**** LISTED RECORDS

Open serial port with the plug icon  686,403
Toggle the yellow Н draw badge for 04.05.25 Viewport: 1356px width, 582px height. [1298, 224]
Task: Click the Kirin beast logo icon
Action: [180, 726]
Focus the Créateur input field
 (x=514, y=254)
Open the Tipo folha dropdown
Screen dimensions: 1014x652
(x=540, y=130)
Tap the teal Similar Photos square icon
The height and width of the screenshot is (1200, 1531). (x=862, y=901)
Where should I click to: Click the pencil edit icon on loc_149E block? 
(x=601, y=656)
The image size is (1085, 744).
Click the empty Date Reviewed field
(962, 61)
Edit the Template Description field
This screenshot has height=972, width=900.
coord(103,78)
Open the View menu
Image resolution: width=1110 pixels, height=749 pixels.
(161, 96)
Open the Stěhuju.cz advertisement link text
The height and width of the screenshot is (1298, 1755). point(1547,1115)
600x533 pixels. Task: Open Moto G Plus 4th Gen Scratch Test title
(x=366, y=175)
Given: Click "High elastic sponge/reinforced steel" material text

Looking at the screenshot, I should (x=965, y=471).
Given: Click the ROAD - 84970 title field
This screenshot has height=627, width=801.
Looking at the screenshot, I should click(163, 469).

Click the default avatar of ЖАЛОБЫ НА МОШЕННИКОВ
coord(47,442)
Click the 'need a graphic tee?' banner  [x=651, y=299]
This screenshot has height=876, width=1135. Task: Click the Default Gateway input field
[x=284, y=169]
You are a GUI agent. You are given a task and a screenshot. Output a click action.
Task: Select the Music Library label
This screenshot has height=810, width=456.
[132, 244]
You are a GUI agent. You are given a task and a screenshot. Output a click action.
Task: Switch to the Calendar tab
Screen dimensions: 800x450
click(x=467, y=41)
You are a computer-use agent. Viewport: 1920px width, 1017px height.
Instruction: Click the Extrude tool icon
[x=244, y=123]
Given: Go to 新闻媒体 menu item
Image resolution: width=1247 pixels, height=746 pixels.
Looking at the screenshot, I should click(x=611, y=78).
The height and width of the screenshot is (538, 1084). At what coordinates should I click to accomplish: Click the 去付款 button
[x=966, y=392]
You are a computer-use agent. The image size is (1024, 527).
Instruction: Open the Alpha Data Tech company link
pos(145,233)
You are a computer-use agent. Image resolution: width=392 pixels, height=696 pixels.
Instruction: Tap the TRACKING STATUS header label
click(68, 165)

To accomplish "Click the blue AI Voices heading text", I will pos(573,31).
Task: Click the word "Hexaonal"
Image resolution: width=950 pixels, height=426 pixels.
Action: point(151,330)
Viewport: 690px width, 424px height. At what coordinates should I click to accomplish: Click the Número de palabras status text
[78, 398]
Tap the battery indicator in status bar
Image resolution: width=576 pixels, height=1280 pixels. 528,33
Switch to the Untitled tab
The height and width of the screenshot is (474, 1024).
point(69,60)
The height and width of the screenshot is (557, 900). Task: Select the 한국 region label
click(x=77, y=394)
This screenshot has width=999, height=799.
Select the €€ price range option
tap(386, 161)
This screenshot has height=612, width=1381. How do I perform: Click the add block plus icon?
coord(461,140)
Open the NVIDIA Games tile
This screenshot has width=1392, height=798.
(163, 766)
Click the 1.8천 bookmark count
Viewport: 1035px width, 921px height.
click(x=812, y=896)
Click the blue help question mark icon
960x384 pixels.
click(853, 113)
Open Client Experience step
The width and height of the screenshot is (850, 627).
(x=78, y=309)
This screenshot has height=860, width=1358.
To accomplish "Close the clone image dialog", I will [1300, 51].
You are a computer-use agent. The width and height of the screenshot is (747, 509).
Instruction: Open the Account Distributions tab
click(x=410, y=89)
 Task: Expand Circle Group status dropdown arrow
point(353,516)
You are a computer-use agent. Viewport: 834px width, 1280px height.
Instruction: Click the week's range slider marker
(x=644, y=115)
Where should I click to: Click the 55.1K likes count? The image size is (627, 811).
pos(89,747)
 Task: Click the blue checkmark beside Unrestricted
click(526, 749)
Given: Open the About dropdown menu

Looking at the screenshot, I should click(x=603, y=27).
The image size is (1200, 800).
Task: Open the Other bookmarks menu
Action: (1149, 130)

********

→ WHAT NEEDS TO BE DONE: Give again, word for word, the records from their first line to the one with "The image size is (1085, 744).", and leave out all else.

→ EXERCISE ANSWER:
Open serial port with the plug icon  686,403
Toggle the yellow Н draw badge for 04.05.25 Viewport: 1356px width, 582px height. [1298, 224]
Task: Click the Kirin beast logo icon
Action: [180, 726]
Focus the Créateur input field
 (x=514, y=254)
Open the Tipo folha dropdown
Screen dimensions: 1014x652
(x=540, y=130)
Tap the teal Similar Photos square icon
The height and width of the screenshot is (1200, 1531). (x=862, y=901)
Where should I click to: Click the pencil edit icon on loc_149E block? 
(x=601, y=656)
The image size is (1085, 744).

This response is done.